Read More: Sinar p-slr, Photographing Paintings, Do my homework for me

Job Two: An advertising agency would like you to photograph individual “pack shots” of a range of packet soups. The soups come in small rectangular boxes, which have a glossy finish. They want the pack to look heroic and important.

My Choice of Equipment: Tripod, 2 x dSLR, 100 mm macro lens, Studio Flash Gear, Polarizer

My Reasoning: Firstly, the client wants an ‘heroic and important‘ look. What is heroic and important? In my mind this suggests larger than life, compelling and attention grabbing. That is, within a picture it needs to be the dominant element, so I think I’ll need to control the environment in which the packed is placed, and to minimize and  blur out any possible background, i.e. I would need to make the soup packet appear big in the image and not have any distracting foreground and background detail.

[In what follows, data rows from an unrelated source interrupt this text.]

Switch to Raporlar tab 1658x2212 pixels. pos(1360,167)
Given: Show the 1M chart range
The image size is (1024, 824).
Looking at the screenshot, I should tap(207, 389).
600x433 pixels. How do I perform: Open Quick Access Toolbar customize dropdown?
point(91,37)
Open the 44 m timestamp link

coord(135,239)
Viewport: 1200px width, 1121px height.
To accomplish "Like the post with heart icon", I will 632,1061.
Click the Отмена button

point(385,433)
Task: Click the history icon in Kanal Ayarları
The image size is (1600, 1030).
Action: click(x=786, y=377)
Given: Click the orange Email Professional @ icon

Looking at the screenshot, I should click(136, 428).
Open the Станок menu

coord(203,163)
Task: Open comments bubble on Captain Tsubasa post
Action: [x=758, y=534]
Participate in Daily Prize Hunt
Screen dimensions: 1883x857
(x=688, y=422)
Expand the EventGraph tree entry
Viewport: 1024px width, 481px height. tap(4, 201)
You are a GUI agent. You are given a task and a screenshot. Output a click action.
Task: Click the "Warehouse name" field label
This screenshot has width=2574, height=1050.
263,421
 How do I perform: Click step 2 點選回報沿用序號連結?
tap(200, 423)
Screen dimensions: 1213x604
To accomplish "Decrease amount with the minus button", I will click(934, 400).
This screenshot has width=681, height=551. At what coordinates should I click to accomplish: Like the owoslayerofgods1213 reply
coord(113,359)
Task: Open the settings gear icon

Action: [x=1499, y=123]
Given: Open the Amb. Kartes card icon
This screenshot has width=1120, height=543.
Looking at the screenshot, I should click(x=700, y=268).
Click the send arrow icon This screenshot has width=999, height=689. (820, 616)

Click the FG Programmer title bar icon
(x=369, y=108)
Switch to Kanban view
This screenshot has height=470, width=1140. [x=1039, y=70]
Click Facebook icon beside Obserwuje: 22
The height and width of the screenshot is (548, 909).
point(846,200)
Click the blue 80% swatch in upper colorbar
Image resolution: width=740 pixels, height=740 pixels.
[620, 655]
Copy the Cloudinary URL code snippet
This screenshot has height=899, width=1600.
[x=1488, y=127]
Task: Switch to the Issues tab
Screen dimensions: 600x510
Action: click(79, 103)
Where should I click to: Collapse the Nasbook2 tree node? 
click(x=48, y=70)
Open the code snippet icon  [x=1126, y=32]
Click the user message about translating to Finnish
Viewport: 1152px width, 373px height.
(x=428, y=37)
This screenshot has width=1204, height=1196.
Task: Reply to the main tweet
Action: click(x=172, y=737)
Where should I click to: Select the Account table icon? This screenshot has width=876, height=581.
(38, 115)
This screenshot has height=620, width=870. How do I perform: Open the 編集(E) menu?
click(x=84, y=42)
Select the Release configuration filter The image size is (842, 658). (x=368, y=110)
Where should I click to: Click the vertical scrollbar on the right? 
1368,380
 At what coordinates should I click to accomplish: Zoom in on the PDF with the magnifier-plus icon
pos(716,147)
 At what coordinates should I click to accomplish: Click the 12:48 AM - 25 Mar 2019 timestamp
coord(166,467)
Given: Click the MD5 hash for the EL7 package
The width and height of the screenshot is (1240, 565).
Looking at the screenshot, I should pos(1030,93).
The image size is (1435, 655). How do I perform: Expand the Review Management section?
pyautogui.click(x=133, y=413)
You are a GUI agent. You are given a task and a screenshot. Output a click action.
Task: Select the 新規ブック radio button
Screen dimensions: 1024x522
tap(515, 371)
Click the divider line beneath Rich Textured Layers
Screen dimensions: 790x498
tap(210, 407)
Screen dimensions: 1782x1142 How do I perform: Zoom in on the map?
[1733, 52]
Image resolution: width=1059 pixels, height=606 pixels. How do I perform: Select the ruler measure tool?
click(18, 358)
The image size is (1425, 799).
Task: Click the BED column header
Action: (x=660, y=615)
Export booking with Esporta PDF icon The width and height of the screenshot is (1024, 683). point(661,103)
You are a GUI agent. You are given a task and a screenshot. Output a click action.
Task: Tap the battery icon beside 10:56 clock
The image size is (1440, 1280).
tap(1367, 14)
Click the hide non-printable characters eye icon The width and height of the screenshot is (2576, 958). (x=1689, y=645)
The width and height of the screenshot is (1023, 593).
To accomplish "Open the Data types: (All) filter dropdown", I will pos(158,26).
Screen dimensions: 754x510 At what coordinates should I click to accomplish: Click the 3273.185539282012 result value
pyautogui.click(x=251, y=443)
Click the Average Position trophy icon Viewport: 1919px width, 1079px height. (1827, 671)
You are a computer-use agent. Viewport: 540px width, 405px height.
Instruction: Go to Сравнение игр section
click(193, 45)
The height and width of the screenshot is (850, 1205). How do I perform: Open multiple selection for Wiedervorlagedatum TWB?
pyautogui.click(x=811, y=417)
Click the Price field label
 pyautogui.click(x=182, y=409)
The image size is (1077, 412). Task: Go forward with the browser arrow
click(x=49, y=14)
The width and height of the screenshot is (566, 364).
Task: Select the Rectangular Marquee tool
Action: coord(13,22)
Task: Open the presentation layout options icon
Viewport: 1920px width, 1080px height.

Now, the soup packet is glossy so there is a risk of flaring and reflection. So, I may need some flags to control light flares, and possibly might need to use a vaseline wipe over the box to soften the gloss. The polarizer would also help to control glare and stray reflection.

I prefer to use a tripod so that I can set the camera up in one spot and then not have to worry about it’s position while I fuss around with setting the lighting and flags. Flags are basically gobos that can be cut to shape and placed between the product and a source of flared light or cause of reflection. I’d also take a number of shots with the pack oriented direct on and at an angle and with the camera level with the product and slightly below center. Shooting Down onto the Pack especially with a 100mm lens would tend to compress the pack and make it look, “Odd.”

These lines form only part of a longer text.